Problem requirements
Continue the article about retail investors flooding the stock market during COVID-19, picking up after its last sentence.

[[ Given passage open ]]

If one thing boomed more than mobile gaming during COVID-19, it was retail investors splashing their cash on stocks. While mobile gaming studios like Leaf Mobile (TSX.V: LEAF) were enjoying a gentle bump in revenues, the stock market was being flooded.
Jacked up on stimulus checks and afforded the time to take the plunge, homebound hopefuls hopped into the markets. Online brokers saw massive client spikes, with Charles Schwab, TD Ameritrade, Etrade and Interactive Brokers all reporting huge increases in activity. The millennial favourite, Robinhood, saw a record 3 million new accounts opened within a 4-month window.
Concerns about this are now being raised. “Bond King,” DoubleLine Capital CEO Jeffrey Gundlach, is even going so far as to say that it’s “downright terrifying.”
Where’s all this market doom and gloom coming from?
This historic influx of retail money has caused huge distortion in the markets. As inexperienced investors started trying to grab a slice of the market-comeback pie, two types of trades have emerged as clear favourites: highly speculative day trades on the beaten-down penny stocks of worthless, near-bankrupt companies, and; frenzied buying into the shiniest of name-brand stocks.
While the first trend is concerning for the financial health of the individuals caught up in this style of glorified gambling, the second is perhaps more concerning for the overall market. The consequences of it are beginning to make themselves known, with massive selloffs in overhyped tech stocks taking place this month.
None have been more spectacular than Tesla’s sudden drop of around 35% in the space of a week, tumbling from a top of just over $500 a share last week down to $330 at the close of trading yesterday.

[[ Given passage closed ]]
[[ Extracted information open ]]

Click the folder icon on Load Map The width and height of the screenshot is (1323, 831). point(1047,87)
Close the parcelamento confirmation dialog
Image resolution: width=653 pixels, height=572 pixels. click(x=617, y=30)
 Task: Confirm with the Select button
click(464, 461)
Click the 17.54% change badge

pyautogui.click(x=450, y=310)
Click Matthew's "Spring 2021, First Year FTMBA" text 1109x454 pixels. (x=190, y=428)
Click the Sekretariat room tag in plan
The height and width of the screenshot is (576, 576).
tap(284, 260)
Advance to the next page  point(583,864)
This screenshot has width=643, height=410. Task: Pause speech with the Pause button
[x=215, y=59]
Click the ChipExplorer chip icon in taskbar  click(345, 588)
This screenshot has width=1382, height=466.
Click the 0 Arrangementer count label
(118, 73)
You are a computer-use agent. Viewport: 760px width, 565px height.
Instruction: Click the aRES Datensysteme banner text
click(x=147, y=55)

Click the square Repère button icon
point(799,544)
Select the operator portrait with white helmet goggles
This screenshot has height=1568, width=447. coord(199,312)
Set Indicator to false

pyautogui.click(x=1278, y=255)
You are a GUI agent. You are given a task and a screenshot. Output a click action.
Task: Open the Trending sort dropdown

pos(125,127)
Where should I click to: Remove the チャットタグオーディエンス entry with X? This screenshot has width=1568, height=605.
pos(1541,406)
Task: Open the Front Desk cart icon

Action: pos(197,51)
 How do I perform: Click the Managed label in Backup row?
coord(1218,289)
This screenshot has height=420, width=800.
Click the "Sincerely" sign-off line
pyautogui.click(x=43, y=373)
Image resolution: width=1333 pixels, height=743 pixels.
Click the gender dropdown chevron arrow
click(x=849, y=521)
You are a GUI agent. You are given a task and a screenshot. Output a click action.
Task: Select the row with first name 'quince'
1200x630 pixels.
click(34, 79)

[[ Extracted information closed ]]

Your response
Why this is not bad news for companies like Leaf Mobile
While the selloff hasn’t been as significant everywhere, other shiny brand-name tech stocks are all seeing billions wiped off their market caps as frenzied investors attempt to atone for their sins and get out while they still can. But greatly inflated equity prices have been mostly confined to the glittery, attention-grabbing areas of the market. There are still plenty of stocks out there that didn’t get a free ride on the stimulus check wave, partly due to their invisibility on the radars of retail investors.
As an illustration of what hype can do: the massive online marketplace 58.com (NYSE: WUBA) probably doesn’t mean much to the average North American investor, even if it is a company pulling in US$15B in total revenue per year with a market cap of $8.38B. It’s delivering $2.03 EPS for a PE of 27.46. Since the outbreak of COVID-19, its stock price has corrected back to pre-COVID levels and stabilised there. It’s even showing immunity to the current selloff taking place.
Compare this with Tesla, which is only generating $25B in revenues. Its margins are tighter and its burdened with debt, blowing its PE ratio out to 855 as it still maintains a market cap of over $300B, even after the last week’s worth of selloffs! This is all down to the hype surrounding the brand and the celebrity power of Elon Musk. Yet hype and celebrity power do not lift the ceilings and competition capping its growth in the auto market. And its battery business is subject to even tighter margins.
So where are we going?
In a nutshell: if you’re aware of what’s driving the current doom and gloom in the markets, then you know how to avoid it. Essentially, even if they’re not necessarily smaller companies, the lesser-known ones like 58.com and Leaf Mobile are being spared from the current selloffs because they were overlooked to begin with.
Leaf Mobile is the perfect growth stock in this tumbling market
The lesson here is that any impending market crash is not going to be all-encompasing, taking out the whole market with it. It won’t even wipe-out the entire tech sector responsible for much of the overstretched pricing. This means that stocks like countercultural game creators, Leaf Mobile Inc, still offer growth opportunities which investors can buy into at a discount right now.
As a young company, Leaf’s financials might not appear convincing at first glance. With 1H earnings of a minuscule $100k vs a market cap of $54M, its equivalent PE ratio of 270 is still looking inflated. It’s nothing compared to Tesla’s, but still looking like a bit of a stretch.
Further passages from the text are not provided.